Thirteen months ago, I left my job. We sold all our things. My ex-wife and I hit the road with our three kids. We don’t have anywhere to live. Our kids don’t go to school.

We left “the matrix” in another important way, too. When we left America, we drained our bank accounts and retirement accounts of cash and converted all our savings into gold and silver.

Why did we do this?

We don’t want to be “in the system” anymore… especially while we’re on sabbatical.

I’m not going to get into it now, but the system is unbalanced and unstable. One of these days, there’s going to be a collapse.

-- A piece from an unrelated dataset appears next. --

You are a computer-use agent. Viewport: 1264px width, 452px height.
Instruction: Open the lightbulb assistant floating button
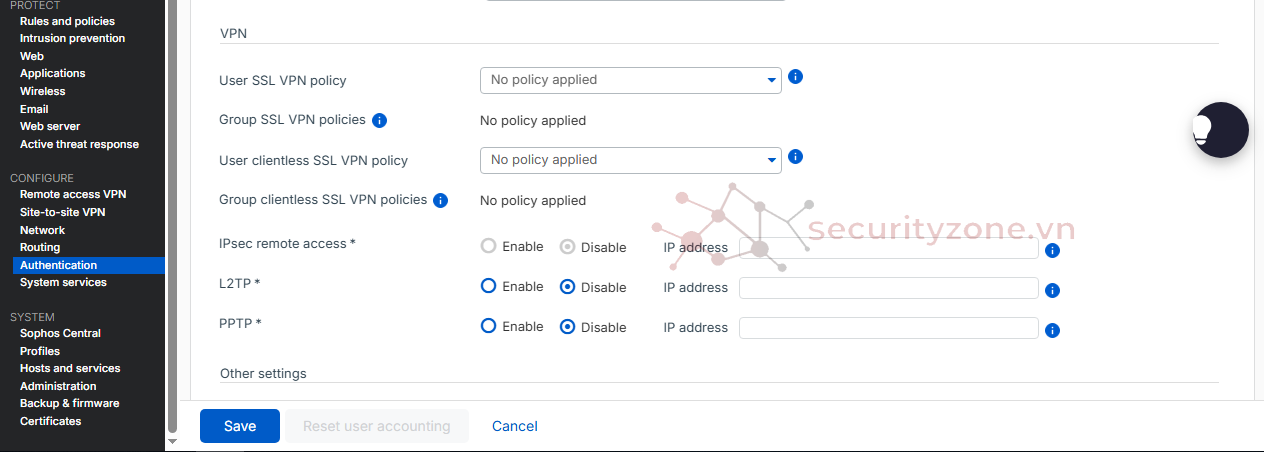(1220, 130)
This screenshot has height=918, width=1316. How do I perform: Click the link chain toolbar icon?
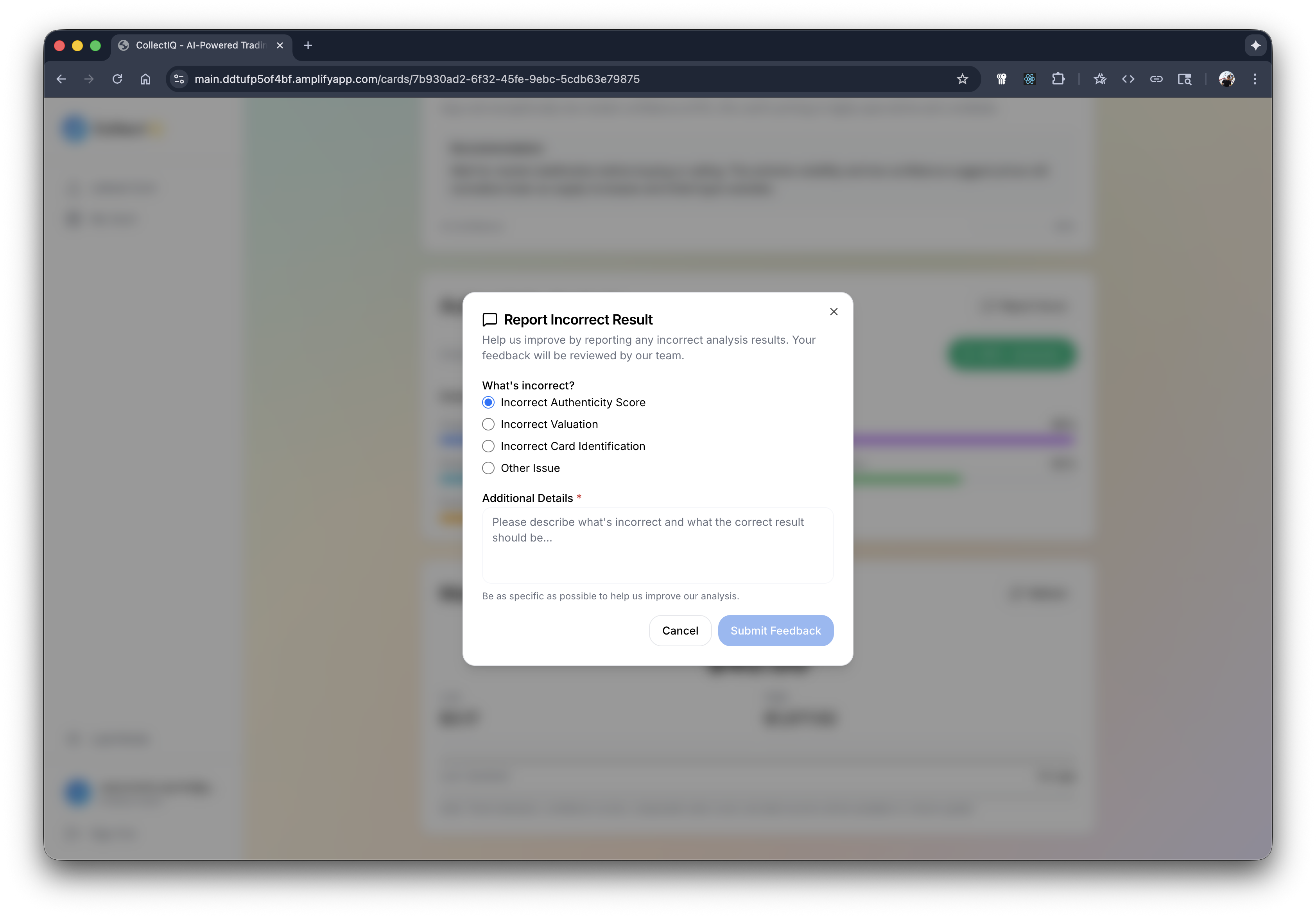click(1156, 79)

We’re going to sit on the sidelines, in precious metals, until it’s safe to return to the financial system. And when it finally is safe, we’ll sell all our gold and invest in stocks, where our money will stay – I hope – generating bigger and bigger dividends for the rest of our lives.

How will we know precisely when it’s safe?

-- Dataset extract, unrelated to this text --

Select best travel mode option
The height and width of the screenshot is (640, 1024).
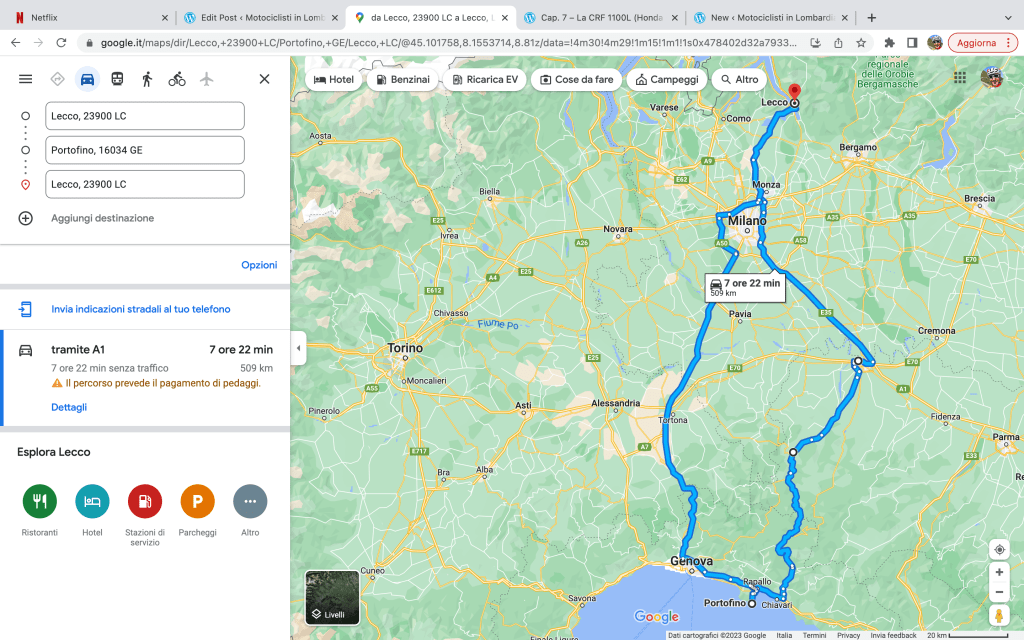57,79
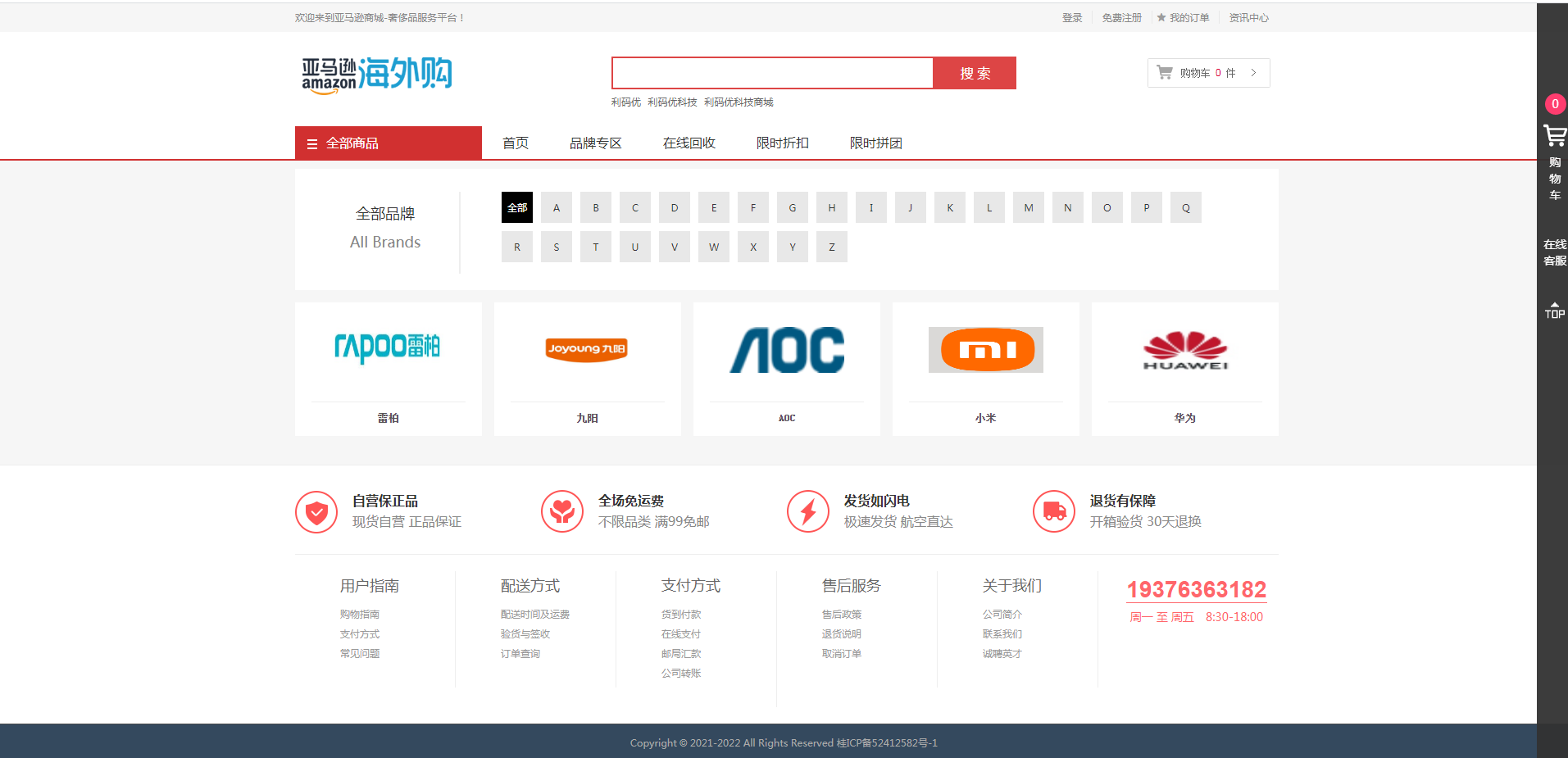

The ultimate barometer of systemic “health” is the Dow-to-Gold ratio.

The Dow is the aggregated stock price of 30 of the largest, most iconic businesses in the world.

Gold is an inert metal. It’s the investment equivalent of hiding your money under the floorboards.

By presenting these two as a ratio, I get a barometer.

I’ve looked through 100 years of stock market history. When the system has “reset” in the past, the ratio went below 5, depending on how bad things got.

When things were ripping, as they were in the late 1990s, for example, the ratio got as high as 41.

The thing about this barometer is, unlike other price series in financial markets, it doesn’t bounce around much. Once it begins a trend, it tends to stay in that trend for many years.

The charts below tell the whole story.


When we started our travels and arrived in Africa in November 2018, the barometer was above 22.

Today, it is at 19.

It’s falling again.

I believe this is the start of a longer trend… a signal that the system is going to break soon.

But while we wait for the Dow-to-Gold ratio’s “rendezvous with destiny,” we’ve been seeing the world.

I’m writing to you from central Bangkok.

A dear old friend from my university days is hosting us at his apartment. It has a lazy river, two pool tables, two Ping-Pong tables, a foosball table, and boxes and boxes of toys, dolls, and Legos.

And two full-time staff (a chauffeur and a housekeeper).

And a magnificent view of Bangkok.


Tom and family enjoying a meal


Tom’s daughter, Penny

India is an intense place to travel as a family. We were there for four months. I am relieved that we completed the trip alive, healthy, and intact.

We left India last night. The first thing we did when we arrived at our friend’s apartment was take long, hot showers, eat big bowls of noodles, and then sleep for 12 hours. Today, we’re washing all our clothes.

Staying with my friend in Bangkok after completing India feels like we climbed Mount Everest and have now returned to base camp to drink beer and sunbathe.